A large amount of Si plates 5 with uniform crystal orientation can be produced at one time.

[0015] In the above embodiment, application to a solar cell substrate has been described, but it can also be applied generally when it is desired to align the crystal orientation when solidifying Si. For example, when melting a thin polycrystalline film on an oxide film using a laser or lamp,
It can be applied to align crystal orientation.

[0016]

[Effects of the Invention] As explained above, the present invention uses a sapphire plate as a part of the heat-resistant mold, so the crystal orientation of the Si plate can be easily aligned, and high-quality solar cell substrates can be produced at low cost. can do. Furthermore, a large amount of Si plates can be produced at once using a simple device that only requires raising the temperature.

[Brief explanation of the drawing]

FIG. 1 is a perspective cross-sectional view of a heat-resistant mold portion of a method for manufacturing a solar cell substrate according to an embodiment of the present invention.

FIG. 2 is an explanatory diagram showing the Si plate taken out and the Si plate separated from the sapphire plate.
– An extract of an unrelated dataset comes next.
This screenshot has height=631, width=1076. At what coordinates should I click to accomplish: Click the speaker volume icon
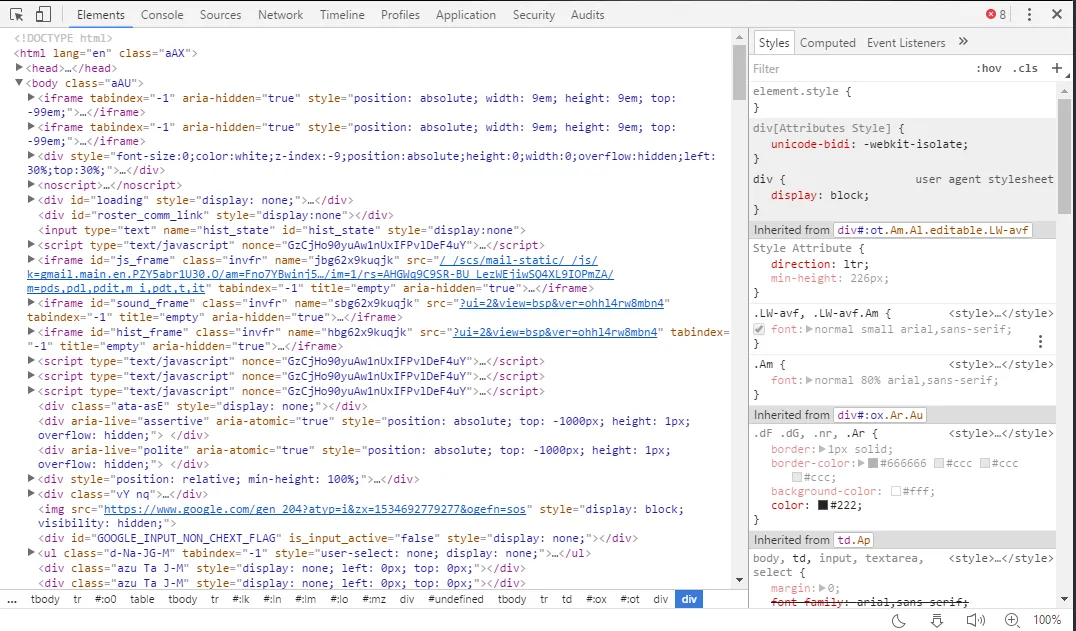pos(975,620)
FIG. 3 is a perspective view showing the structure of a substrate manufacturing apparatus that can easily manufacture a large number of solar cell substrates at once using the principles of the present invention.

FIG. 4 is a perspective cross-sectional structural view of a heat-resistant mold for manufacturing a conventional solar cell substrate.

[Explanation of symbols]

1 Si raw material 2 Heat-resistant mold 3 Sapphire plate 4 Mold release agent 5 Si board 6 Cutting section 7 Low temperature plate 8 High temperature furnace A Curve showing temperature distribution

Claims (1)

[Claims] 1. In a method of preparing a solar cell substrate by charging a Si raw material into a heat-resistant mold and heating and melting the Si raw material, a sapphire plate is used as a part of the heat-resistant mold, and crystal growth is performed from the side of the sapphire plate. A method for manufacturing a solar cell substrate, characterized in that the crystal growth direction of Si is aligned by aligning the Si crystal growth direction.